Here is the section of my code that I am having trouble with... Please help me sort this out

Code:

#include <stdio.h>
#include <stdlib.h>
#include <string.h>
#include <math.h>
#define bufSize 2048

int main()
{
  char userInput[bufSize];
  double opers[1];
  int num[3];
  char operA;
  double exprA;
  int idxA;
  int idxB, idxC, resultB;
  double resultA;
  char doneFlag = 'f';
 
  do {     
      printf("Enter one of the following options: \n\
             Q - Quit the program\n\
             Eval(<exp>) - Evaluate a simple expression\n\
             ! - Evaluate an integer factorial\n\
             P(n,k) - Count k-permutations of a string of n characters\n\
           \n\ Enter your option: ");
      
      fgets(userInput,bufSize,stdin);

 if(strstr(userInput,"P") != NULL){              // Calculate P(n,k)
        sscanf(userInput,"%*c%*c%d%*c%d%*c", &num[1], &num[2]);
        resultB = 1;
        for(idxB = 1; idxB <= num[1]; idxB++) {
                 for(idxC = num[1] - num[2]; idxC <= num[2]; idxC++) {
             resultB = idxB / idxC;
        }
        }  
        printf("A string of %d characters has %d permutations of length %d\n", num[1], resultB, num[2]);
          
          }
   } while(doneFlag == 'f');


 return 0;
}

[thomasekugm]

here is the mathmatical formula for calculating permutations if it helps. By the way, I am in the same class and this assignment is a B!%$&.

P(n,k) = n! / (n - k)! =
120

[claudiu]

Well IMO you guys should have a separate function that computes factorial of some generic parameter m.
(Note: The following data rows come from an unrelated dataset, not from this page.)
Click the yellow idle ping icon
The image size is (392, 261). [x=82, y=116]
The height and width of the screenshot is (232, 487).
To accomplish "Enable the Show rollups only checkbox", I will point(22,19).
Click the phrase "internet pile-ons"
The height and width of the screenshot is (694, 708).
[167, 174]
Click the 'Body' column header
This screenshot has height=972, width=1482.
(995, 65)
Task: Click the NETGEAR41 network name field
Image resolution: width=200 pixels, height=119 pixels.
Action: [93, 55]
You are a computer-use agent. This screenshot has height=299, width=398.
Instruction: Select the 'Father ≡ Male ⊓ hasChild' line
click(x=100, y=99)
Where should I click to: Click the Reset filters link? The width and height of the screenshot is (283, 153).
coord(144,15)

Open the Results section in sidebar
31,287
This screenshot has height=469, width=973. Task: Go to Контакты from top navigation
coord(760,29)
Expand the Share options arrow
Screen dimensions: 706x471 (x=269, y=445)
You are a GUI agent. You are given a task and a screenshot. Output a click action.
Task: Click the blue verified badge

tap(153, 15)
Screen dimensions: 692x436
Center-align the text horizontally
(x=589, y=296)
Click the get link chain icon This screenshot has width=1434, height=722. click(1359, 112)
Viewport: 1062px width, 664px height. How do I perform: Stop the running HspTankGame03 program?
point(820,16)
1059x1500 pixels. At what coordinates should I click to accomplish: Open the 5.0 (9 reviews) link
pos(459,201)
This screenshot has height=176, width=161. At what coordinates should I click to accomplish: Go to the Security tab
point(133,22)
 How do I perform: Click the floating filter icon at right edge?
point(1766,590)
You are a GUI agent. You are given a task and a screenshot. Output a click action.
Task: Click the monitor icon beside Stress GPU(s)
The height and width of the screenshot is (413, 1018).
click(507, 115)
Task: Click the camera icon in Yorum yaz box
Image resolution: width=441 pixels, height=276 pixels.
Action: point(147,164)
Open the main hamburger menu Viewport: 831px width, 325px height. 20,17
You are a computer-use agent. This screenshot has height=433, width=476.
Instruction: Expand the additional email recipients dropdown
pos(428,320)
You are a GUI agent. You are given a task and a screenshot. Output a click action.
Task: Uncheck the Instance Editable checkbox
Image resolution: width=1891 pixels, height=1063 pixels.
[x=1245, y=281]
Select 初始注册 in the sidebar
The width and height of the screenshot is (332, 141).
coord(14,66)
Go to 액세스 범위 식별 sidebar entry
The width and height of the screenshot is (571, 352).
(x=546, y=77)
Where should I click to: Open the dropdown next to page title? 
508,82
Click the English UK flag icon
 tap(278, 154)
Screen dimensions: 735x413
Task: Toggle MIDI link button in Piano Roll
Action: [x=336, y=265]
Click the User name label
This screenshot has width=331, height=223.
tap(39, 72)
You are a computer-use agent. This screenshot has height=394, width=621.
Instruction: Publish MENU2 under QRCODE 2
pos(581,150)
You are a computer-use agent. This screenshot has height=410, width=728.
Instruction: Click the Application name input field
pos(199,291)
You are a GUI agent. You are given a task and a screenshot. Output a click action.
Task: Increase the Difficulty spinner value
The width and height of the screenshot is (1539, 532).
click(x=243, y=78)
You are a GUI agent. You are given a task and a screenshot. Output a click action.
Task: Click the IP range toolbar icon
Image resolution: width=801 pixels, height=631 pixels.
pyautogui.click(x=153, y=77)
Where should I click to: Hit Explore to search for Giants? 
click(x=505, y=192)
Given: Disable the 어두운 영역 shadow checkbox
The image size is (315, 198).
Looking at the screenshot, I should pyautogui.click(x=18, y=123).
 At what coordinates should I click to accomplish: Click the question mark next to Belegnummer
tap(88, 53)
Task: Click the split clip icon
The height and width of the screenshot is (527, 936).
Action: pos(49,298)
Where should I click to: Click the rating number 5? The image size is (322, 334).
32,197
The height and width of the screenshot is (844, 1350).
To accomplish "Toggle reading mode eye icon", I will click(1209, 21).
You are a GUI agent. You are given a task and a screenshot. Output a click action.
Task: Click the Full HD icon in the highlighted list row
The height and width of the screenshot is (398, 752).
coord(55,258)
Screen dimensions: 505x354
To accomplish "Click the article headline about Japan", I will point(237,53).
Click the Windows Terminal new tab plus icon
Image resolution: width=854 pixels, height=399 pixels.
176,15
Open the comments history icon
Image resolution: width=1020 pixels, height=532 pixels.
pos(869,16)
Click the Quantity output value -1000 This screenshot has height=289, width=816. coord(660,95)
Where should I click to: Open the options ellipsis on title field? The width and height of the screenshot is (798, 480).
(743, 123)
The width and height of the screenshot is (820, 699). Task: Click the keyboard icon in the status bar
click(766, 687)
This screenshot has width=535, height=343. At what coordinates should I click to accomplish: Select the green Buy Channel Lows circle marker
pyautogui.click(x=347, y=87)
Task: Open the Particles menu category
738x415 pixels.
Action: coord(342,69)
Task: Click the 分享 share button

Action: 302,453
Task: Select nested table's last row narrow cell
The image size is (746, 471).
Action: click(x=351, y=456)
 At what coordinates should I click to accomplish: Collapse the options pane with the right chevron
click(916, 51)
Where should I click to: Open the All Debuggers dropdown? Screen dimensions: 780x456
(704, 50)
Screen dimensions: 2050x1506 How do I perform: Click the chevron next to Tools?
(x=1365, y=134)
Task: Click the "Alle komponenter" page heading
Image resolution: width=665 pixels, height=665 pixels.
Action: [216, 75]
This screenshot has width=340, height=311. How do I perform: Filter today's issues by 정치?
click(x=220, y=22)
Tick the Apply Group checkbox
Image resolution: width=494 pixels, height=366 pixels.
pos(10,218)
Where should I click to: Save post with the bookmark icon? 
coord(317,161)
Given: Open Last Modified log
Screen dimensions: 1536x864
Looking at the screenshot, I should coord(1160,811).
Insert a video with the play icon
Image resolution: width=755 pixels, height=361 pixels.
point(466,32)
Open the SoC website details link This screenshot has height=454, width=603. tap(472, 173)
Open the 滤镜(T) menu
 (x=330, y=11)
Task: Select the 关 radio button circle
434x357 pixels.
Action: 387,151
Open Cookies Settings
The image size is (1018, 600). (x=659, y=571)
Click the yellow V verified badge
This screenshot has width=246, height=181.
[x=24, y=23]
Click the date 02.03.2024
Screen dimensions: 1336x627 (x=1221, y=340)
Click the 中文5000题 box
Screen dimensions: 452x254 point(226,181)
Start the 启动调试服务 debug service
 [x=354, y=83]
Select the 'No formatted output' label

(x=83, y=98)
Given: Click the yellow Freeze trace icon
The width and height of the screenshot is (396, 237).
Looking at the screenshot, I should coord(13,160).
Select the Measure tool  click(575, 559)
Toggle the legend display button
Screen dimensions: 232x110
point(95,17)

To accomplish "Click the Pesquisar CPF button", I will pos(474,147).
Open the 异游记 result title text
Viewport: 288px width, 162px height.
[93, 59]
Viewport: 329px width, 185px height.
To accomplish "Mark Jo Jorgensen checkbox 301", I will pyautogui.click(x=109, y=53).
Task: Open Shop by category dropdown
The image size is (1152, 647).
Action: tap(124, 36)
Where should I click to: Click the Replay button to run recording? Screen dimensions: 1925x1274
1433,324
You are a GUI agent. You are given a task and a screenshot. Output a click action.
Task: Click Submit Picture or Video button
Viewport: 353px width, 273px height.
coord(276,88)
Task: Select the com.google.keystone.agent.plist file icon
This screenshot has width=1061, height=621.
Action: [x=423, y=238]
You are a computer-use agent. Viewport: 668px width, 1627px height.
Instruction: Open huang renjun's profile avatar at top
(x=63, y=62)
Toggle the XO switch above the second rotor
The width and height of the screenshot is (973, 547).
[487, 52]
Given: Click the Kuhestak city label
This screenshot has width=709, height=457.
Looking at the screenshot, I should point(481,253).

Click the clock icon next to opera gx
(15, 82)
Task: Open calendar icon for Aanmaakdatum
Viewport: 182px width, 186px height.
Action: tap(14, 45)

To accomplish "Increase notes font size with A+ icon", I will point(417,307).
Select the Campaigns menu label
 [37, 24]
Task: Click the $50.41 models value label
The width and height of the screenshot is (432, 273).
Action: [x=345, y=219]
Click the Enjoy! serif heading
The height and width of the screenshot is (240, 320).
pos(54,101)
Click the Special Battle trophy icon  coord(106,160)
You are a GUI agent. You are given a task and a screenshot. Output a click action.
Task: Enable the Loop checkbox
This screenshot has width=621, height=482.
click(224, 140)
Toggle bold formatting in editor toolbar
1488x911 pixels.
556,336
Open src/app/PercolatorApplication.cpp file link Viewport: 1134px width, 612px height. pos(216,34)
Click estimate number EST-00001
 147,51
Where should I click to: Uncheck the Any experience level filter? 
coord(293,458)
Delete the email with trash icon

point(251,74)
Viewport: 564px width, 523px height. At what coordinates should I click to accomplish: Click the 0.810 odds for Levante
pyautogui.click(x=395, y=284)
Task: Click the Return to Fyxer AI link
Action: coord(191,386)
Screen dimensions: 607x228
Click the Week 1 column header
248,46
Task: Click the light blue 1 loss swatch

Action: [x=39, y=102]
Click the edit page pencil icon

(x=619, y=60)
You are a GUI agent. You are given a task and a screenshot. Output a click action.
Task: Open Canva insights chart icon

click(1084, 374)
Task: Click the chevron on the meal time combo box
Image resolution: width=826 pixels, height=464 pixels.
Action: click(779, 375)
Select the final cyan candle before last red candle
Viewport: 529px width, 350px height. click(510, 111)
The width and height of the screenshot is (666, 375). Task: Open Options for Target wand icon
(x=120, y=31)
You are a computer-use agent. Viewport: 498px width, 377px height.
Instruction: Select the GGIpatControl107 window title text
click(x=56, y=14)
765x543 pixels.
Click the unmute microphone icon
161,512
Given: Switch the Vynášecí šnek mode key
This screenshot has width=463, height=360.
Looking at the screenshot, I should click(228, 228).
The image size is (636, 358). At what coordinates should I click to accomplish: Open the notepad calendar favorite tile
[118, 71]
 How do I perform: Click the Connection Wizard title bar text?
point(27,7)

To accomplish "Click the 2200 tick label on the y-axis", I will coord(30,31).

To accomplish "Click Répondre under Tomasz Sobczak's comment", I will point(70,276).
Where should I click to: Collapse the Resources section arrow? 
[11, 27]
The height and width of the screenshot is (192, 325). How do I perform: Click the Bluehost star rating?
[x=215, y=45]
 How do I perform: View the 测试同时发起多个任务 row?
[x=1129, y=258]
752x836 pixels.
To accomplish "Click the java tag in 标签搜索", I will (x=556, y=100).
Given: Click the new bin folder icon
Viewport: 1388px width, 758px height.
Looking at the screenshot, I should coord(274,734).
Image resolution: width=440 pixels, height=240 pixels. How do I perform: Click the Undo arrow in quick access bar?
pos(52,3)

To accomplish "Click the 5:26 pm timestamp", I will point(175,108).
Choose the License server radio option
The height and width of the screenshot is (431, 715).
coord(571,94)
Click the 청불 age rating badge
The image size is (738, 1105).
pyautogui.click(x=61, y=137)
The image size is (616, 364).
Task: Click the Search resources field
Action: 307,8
Then if you want to calculate the factorial of n you just call that function(assume it's called factorial) with the argument n or n-k.

i.e.

long result = factorial(n);
long result2 = factorial(n-k);

[Adak]

If you have a function that will calculate the factorial, then just have the calling function make the subtraction first, and then send that number, to the factorial function.

I'd be glad to help you sort out your problem with this program, but I don't see what problem you are having. Once you have the factorial logic worked out, you've got the heavy lifting done, (don't you?).